* **Your task**: Leave every picture out, and retype all the remaining records exactly.

··· Extracted information ···

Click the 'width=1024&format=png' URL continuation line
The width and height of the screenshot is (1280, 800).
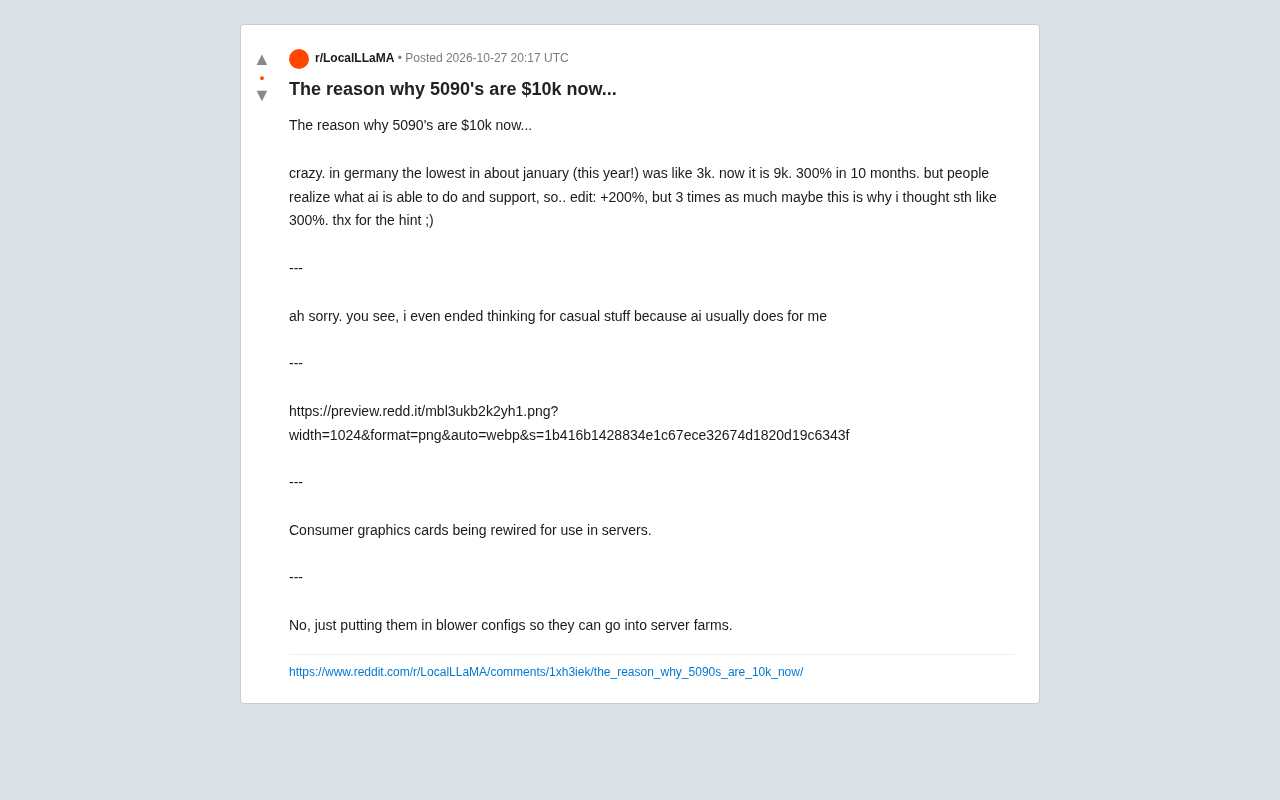569,435
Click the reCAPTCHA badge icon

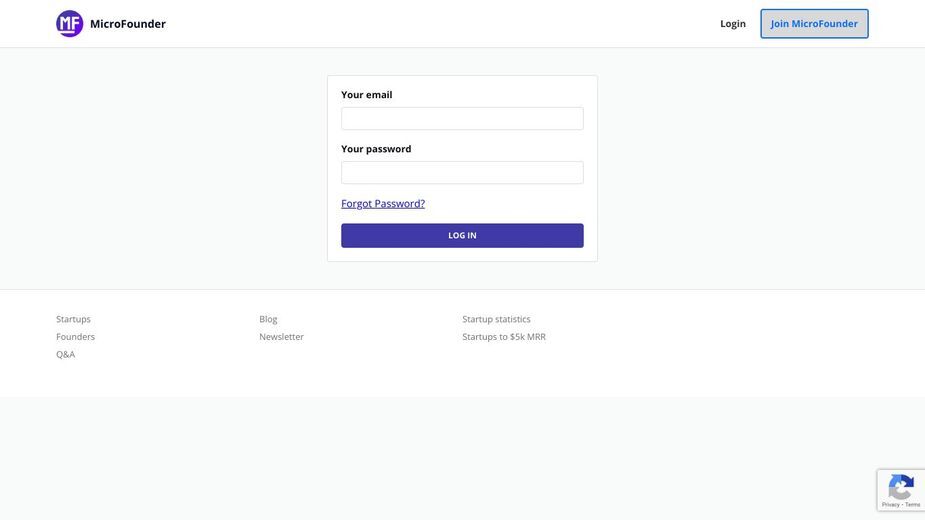(901, 487)
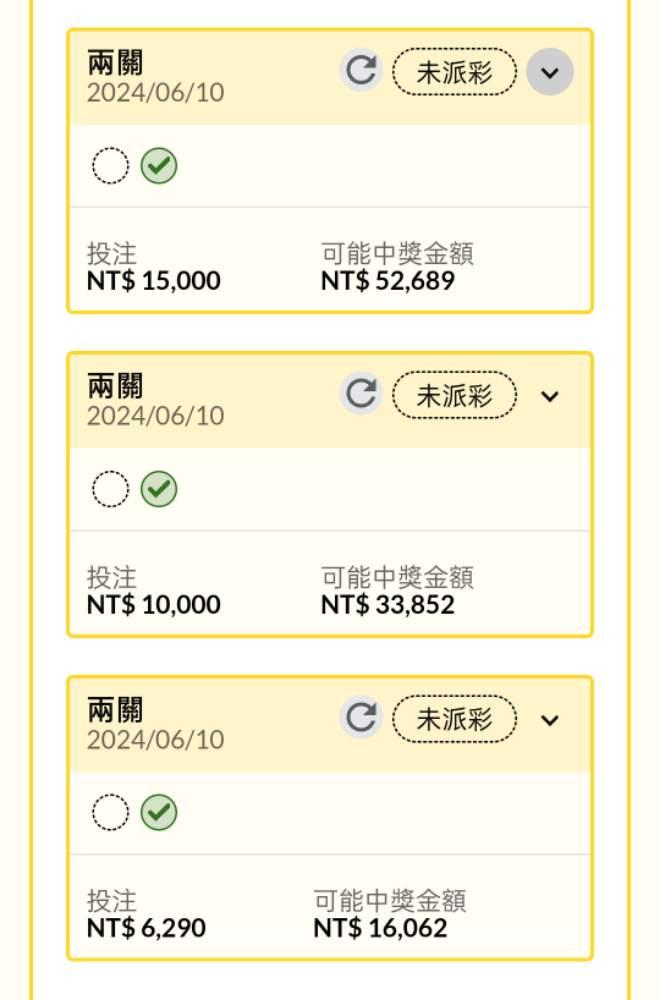Screen dimensions: 660x1000
Task: Click refresh icon on NT$ 6,290 bet card
Action: click(360, 718)
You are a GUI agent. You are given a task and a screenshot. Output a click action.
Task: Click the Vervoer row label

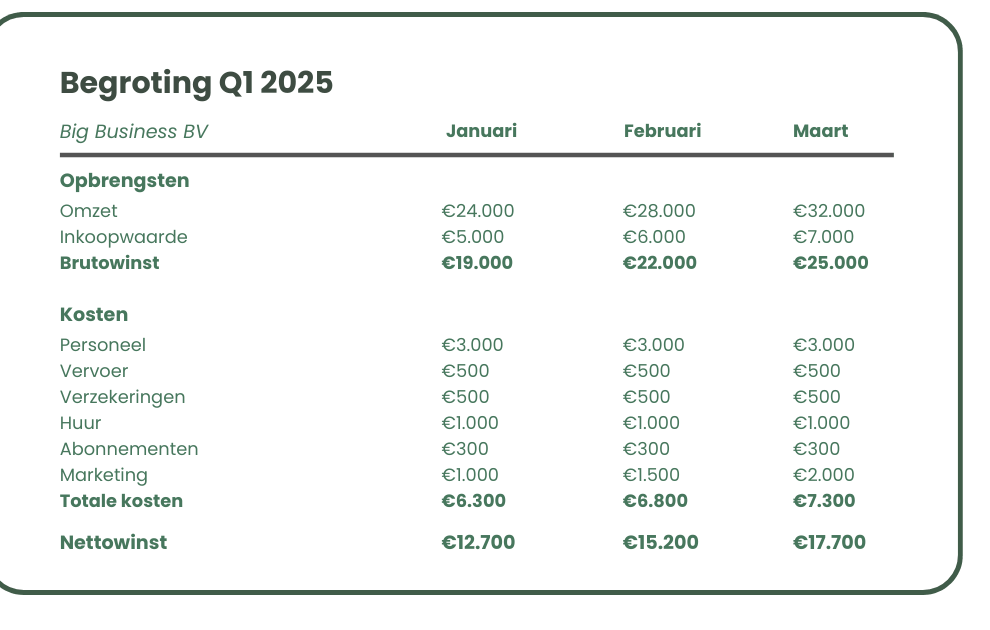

···

* **Answer space**:
Click the 'width=1024&format=png' URL continuation line
The width and height of the screenshot is (1280, 800).
569,435
Click the reCAPTCHA badge icon

(901, 487)
Screen dimensions: 660x1000
Task: Click refresh icon on NT$ 6,290 bet card
Action: click(360, 718)
You are a GUI agent. You are given a task and a screenshot. Output a click action.
Task: Click the Vervoer row label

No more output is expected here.